Using Paris monuments as outdoor venues will offer striking visuals. But athletes and spectators could suffer if France endures another of its worsening heat waves.
And the planned opening ceremony for half a million spectators, most watching for free, along the River Seine has eye-popping security needs.
“The image of France is at stake,” chief Games organizer Tony Estanguet acknowledged in an exclusive Associated Press interview.
The Olympics have a lot riding on Paris, too.
With Ukrainian athletes saying they would rather stay away than face competitors from aggressor Russia and its military ally Belarus, the International Olympic Committee’s ideal of sport as a vector for human togetherness is under duress.
Hidalgo is among Ukraine’s international supporters pushing for a ban on Russian athletes.
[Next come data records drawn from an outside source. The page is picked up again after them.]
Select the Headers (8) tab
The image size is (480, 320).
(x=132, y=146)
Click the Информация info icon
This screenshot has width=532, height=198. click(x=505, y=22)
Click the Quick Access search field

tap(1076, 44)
But that would go against the grain for Thomas Bach, the IOC president whose fencing career was hurt by a boycott of the 1980 Moscow Games after the Soviet Union’s invasion of Afghanistan. Bach could not defend his Olympic team title with West Germany.
The IOC president has sought to tiptoe through the geopolitical minefield with a pathway that could see Russians and Belarusians qualify as neutral competitors.
But that could sour the mood in Paris.
“Were Paris to pretend that nothing is happening, lots of countries, lots of Europeans, have said they will boycott,” Hidalgo warns. “There is still one year to go. I really hope that Ukraine wins. I really hope the war will be behind us.”
For global TV audiences, the marriage of sports and Parisian landmarks promises compelling viewing: Beach volleyball played by the Eiffel Tower. Skateboarding, breakdancing, BMX freestyle and three-on-three basketball unfolding at Place de la Concorde, where France’s last king, Louis XVI, was beheaded in 1793. Horse riding at the former royal palace in Versailles. The list goes on.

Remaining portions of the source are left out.